### TEXT PROVIDED
A convicted Islamist terrorist, who spent part of his teens in Pakistan and released last year from a UK prison, is suspected to be the man who stabbed two people to death in a terror attack on London Bridge. Two people were killed and several others injured in the London Bridge attack on Friday. The Scotland Yard confirmed that a male suspect, later identified as Khan, wearing a hoax bomb vest was shot dead at the scene. Police had identified the suspect as 28-year-old Usman Khan, inspired by the ideology of al-Qaeda terror group, was previously sentenced to 16 years in prison term for his role in the London Stock Exchange bombing in 1990.

### Entries drawn from a collection

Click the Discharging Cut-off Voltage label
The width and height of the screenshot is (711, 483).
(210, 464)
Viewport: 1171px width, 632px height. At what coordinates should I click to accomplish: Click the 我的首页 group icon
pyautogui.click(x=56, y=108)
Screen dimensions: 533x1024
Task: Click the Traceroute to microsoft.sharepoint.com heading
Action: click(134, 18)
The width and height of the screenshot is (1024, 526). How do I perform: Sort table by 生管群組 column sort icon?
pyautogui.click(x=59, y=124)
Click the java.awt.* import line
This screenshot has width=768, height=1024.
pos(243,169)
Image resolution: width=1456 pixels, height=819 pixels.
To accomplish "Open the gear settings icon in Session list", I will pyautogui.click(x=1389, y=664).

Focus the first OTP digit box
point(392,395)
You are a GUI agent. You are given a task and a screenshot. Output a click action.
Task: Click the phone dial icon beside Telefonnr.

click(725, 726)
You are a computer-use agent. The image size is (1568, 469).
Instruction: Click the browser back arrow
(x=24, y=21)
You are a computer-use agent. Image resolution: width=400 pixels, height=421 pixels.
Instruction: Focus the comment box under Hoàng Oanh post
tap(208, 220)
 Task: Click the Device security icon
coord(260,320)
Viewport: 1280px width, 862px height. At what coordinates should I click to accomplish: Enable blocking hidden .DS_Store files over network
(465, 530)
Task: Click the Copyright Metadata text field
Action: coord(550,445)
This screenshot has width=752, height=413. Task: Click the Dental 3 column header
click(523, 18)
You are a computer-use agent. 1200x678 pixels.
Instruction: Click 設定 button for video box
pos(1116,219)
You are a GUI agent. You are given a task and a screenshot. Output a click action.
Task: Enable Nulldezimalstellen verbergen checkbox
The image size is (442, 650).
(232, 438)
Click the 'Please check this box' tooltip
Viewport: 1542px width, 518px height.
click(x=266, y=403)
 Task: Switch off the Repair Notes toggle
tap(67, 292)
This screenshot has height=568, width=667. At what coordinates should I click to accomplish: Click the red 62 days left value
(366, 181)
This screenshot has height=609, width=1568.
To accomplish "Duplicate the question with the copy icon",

### ASSIGNMENT
Extract the full news report on the London Bridge attack word for word, reproducing it in its entirety.

### SOLUTION TO THIS PROBLEM
A convicted Islamist terrorist, who spent part of his teens in Pakistan and released last year from a UK prison, is suspected to be the man who stabbed two people to death in a terror attack on London Bridge. Two people were killed and several others injured in the London Bridge attack on Friday. The Scotland Yard confirmed that a male suspect, later identified as Khan, wearing a hoax bomb vest was shot dead at the scene. Police had identified the suspect as 28-year-old Usman Khan, inspired by the ideology of al-Qaeda terror group, was previously sentenced to 16 years in prison term for his role in the London Stock Exchange bombing in 1990.